Among the preserves that I have experienced, I propose the pumpkin oil, by denomination will change the yield and utilization. Normally you cut into slices of about half a centimeter thick, I have experienced by cutting it with the grater, the yield was very low, in fact by a Kg pumpkin I’ve only got a jar of 200 ml. The choice of the cut end I wanted to experience why so fine pumpkin is suitable for aperitifs to then serve on crostini or as “crunchy salsa” in sandwiches, but if the cut is classic, slices or sticks, the yield will much higher, and we can add it in salads, sandwiches as an aromatic verdurina etc ….
If you like, Find me, find on:
- Pumpkin 1 Kg.
- Salt double 60g.
- Water 250 ml.
- White vinegar 500 ml.
- extra virgin olive oil to taste (but it will be fine a seed oil)
- Pepper to taste if you like.
- Pepe full taste if you like.
- After removing the skin and soft flesh with seeds, we wash the pumpkin. Tagliamola into large pieces and proceed with the cut, sliced or matches (with a thickness of half a centimeter) or with a grater (double-sided, and recalling that the yield is very low).
- At this point we mix all the double salt with pumpkin in a container, cover and let the face salt out the natural water of the pumpkin for 24 hours.
- After 24 hours, (even less), we prepare a large pot with water and vinegar, put it on high heat waiting bubble; in the pumpkin meantime we wash quickly, and as soon as the water boils caliamo pumpkin, expect that manages the boil, still keep in cooking for 2 minutes and then scoliamo and let cool.
- So we put the pumpkin on a clean tea towel and free washing detergent, then rolled up on itself so as to absorb as much water, for about 2 hours.

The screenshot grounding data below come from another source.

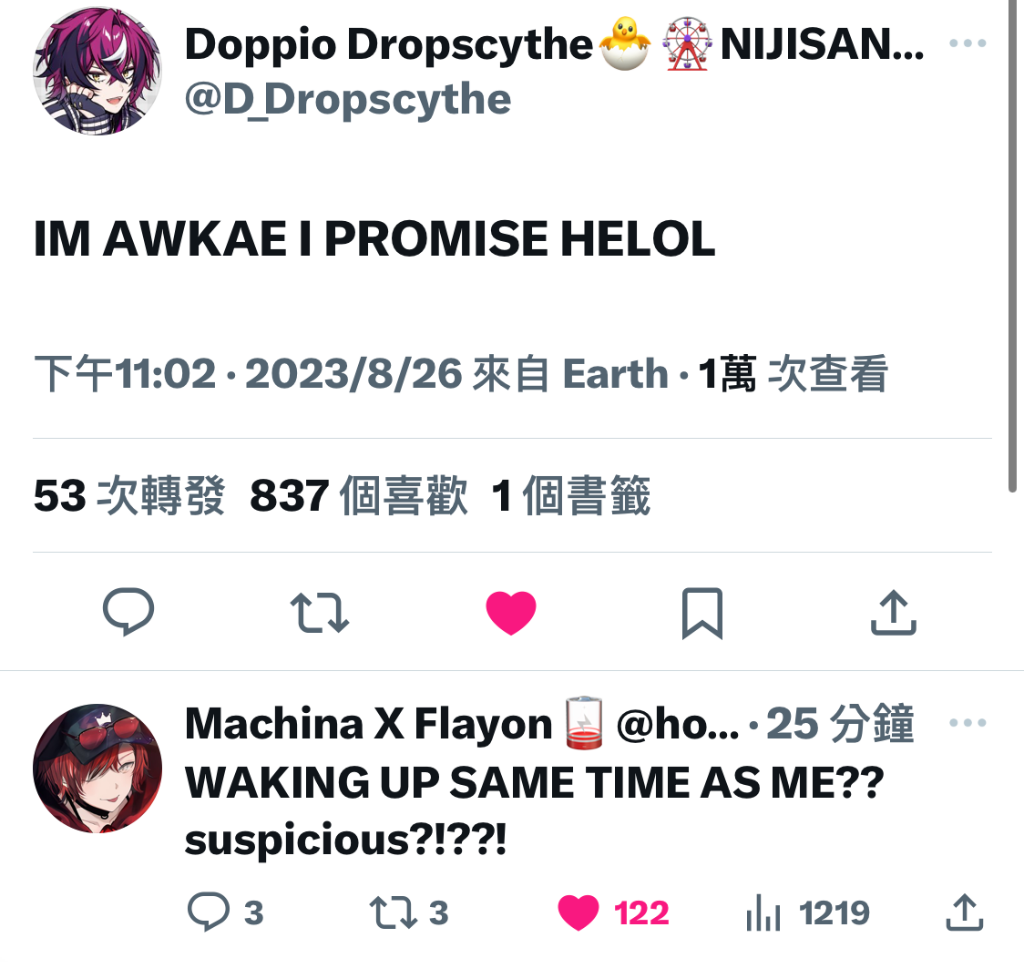Bookmark the main tweet
Screen dimensions: 1024x962
coord(702,613)
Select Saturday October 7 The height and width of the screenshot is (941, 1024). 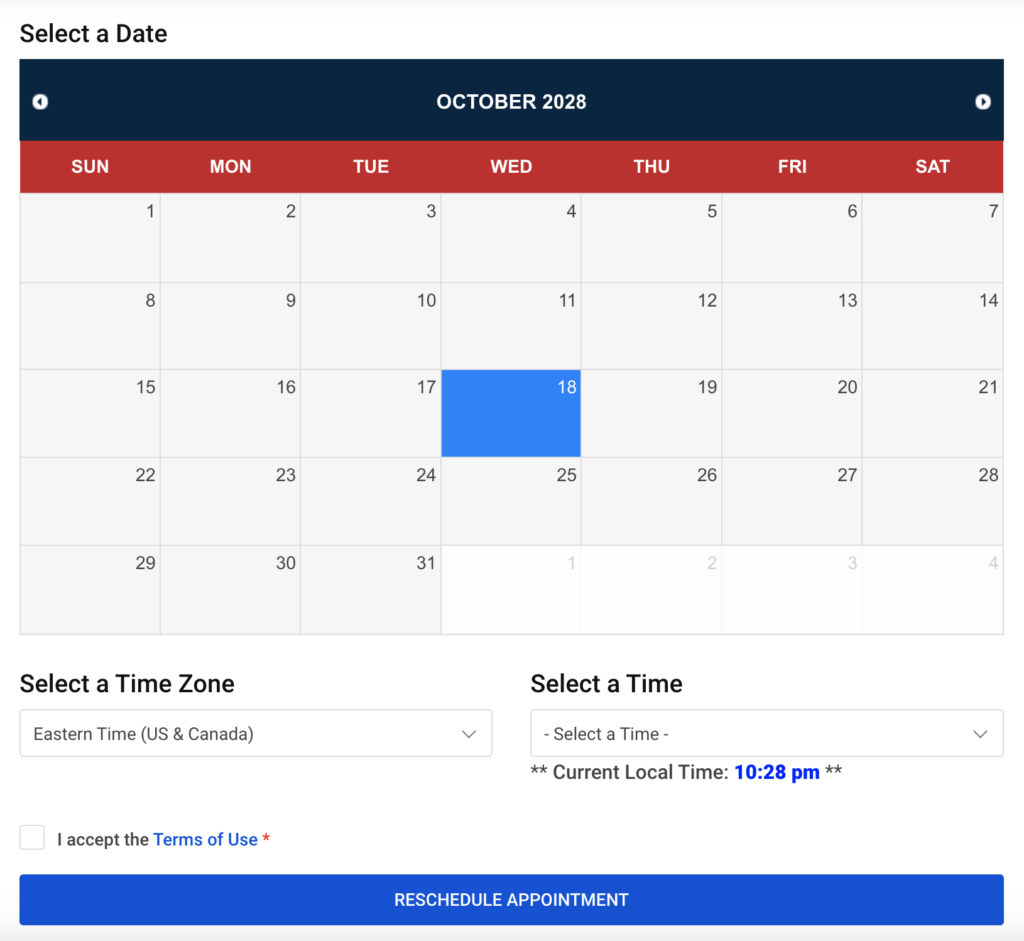pos(932,238)
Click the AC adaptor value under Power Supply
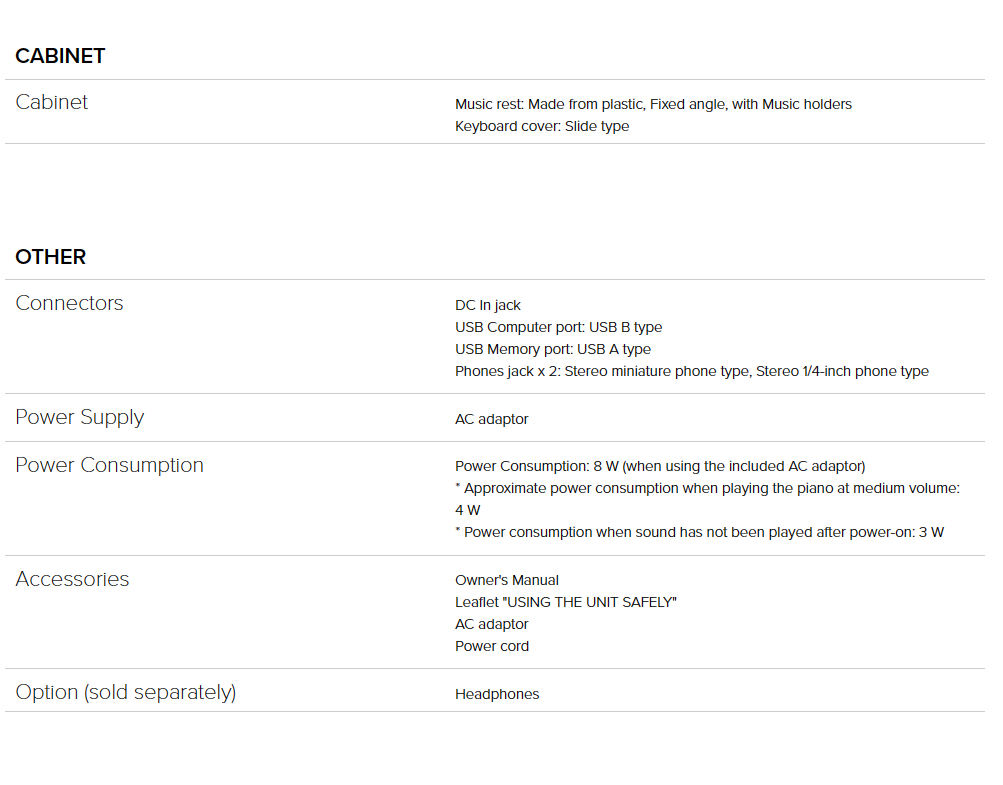This screenshot has width=1003, height=785. click(491, 419)
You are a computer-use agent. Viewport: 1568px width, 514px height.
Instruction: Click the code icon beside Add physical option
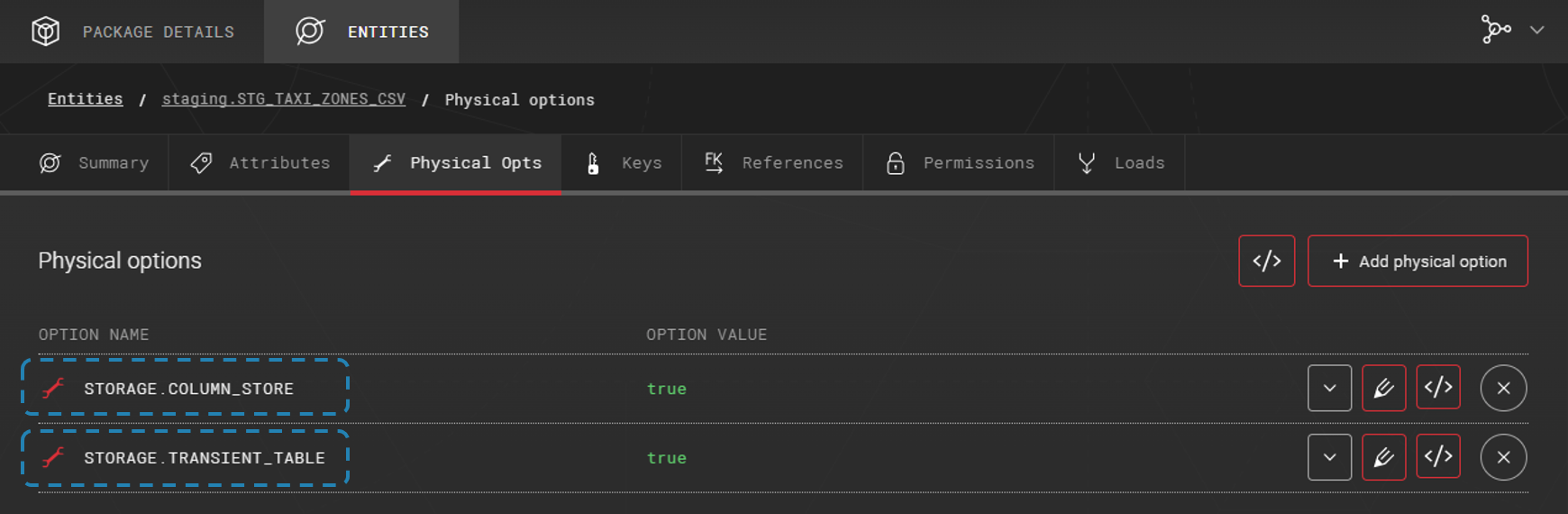point(1266,262)
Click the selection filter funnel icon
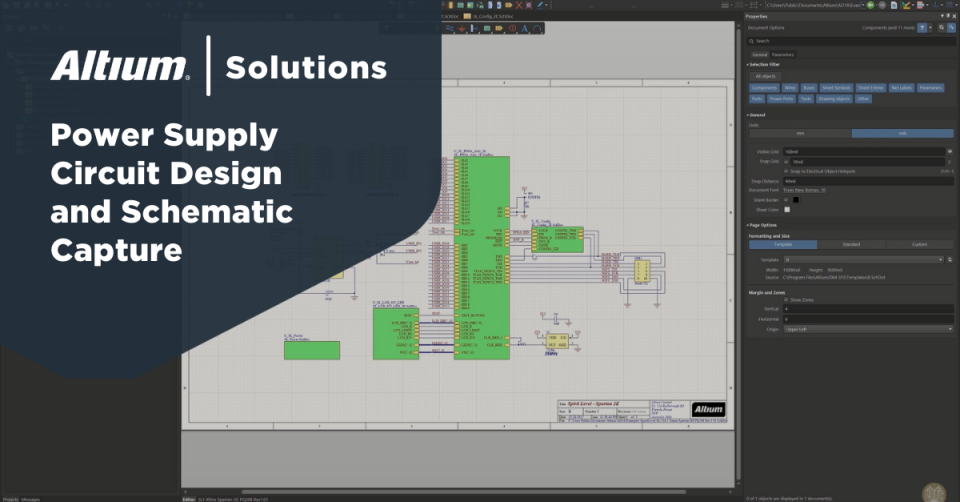This screenshot has width=960, height=502. (923, 28)
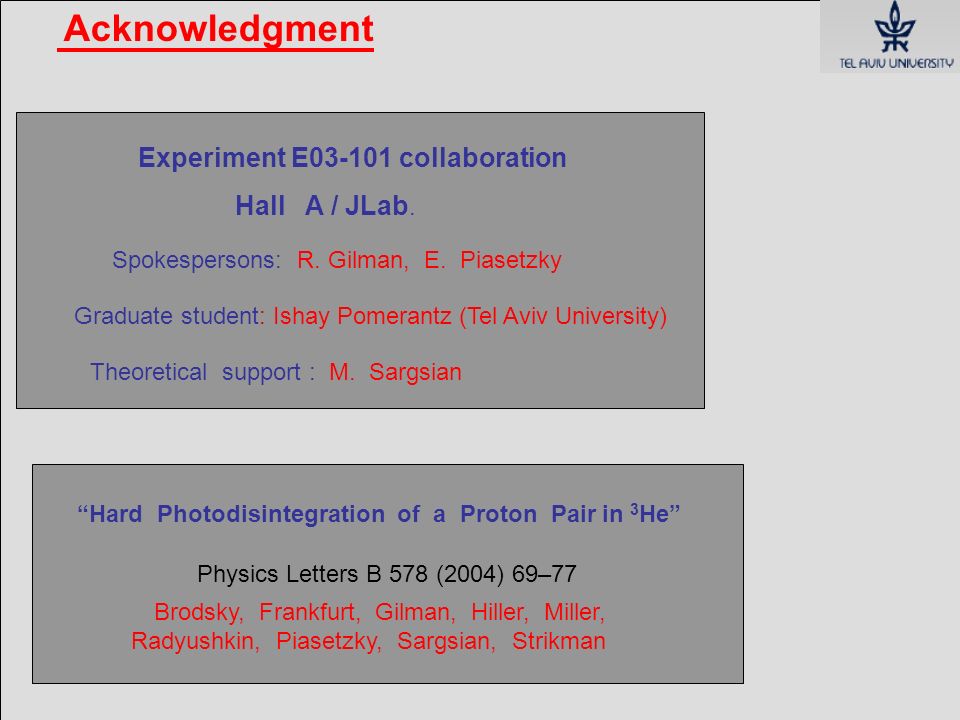The width and height of the screenshot is (960, 720).
Task: Select the Acknowledgment slide title
Action: [x=218, y=29]
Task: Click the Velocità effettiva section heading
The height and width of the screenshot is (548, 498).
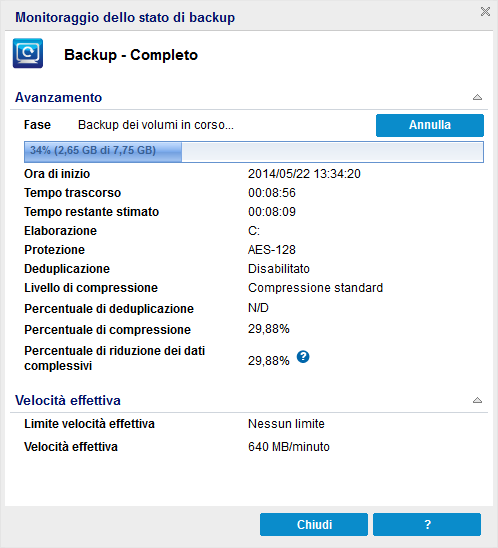Action: point(68,401)
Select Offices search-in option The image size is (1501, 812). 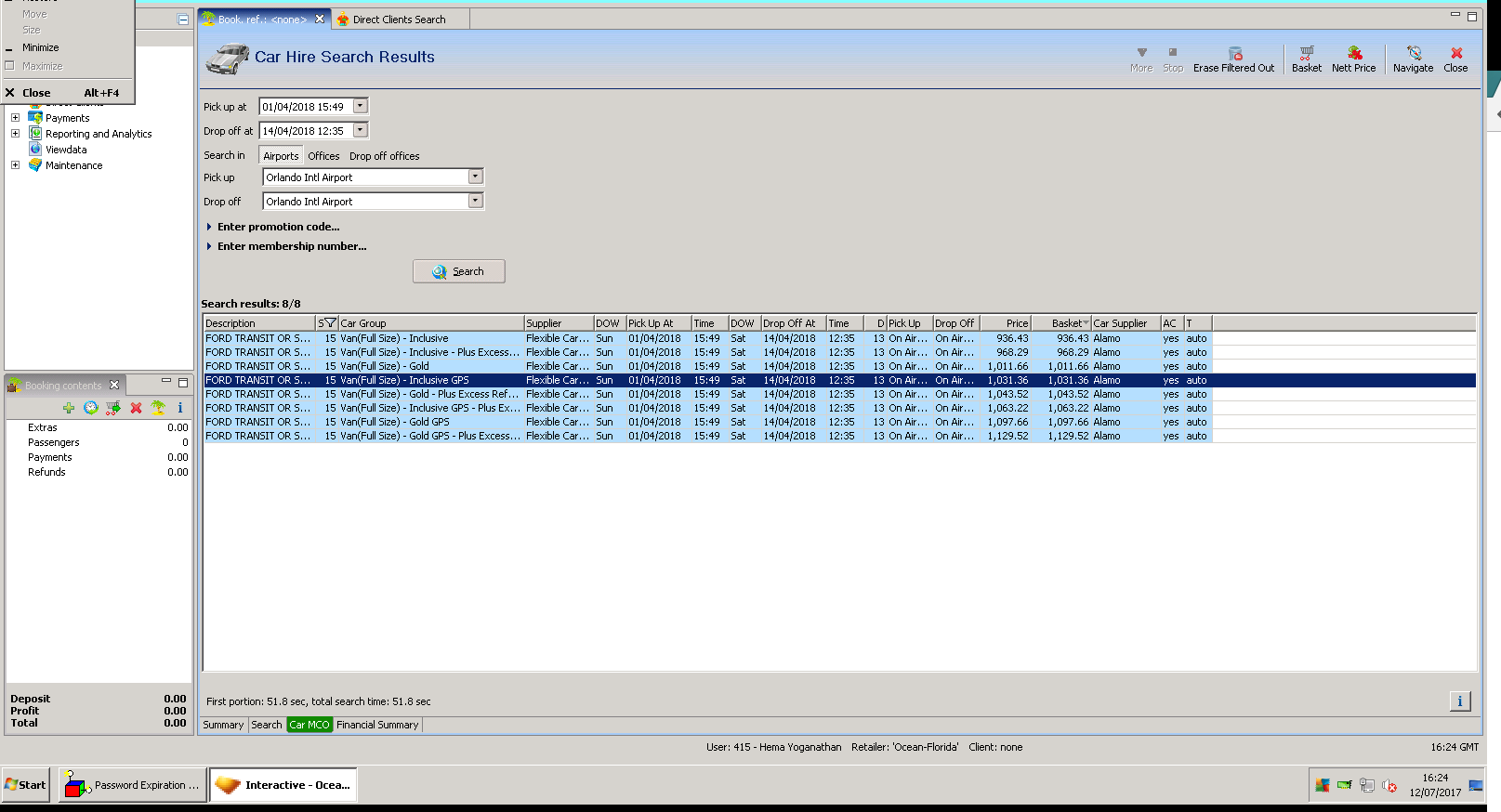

PS I having made the thin version match I even wrung the canovacio, but if you make the sticks or slices of pumpkin just roll up and you just do not wring.
- Then the pumpkin, let us help with a spoon to avoid voids and so on to the brim At this point we just have to fill the jars, pour the first oil and chilli or pepper (for those who like spicy).
Et voila … we can store it for three / four months, however, let it at least a week before consuming so insaporirsi well with the oil and chilli.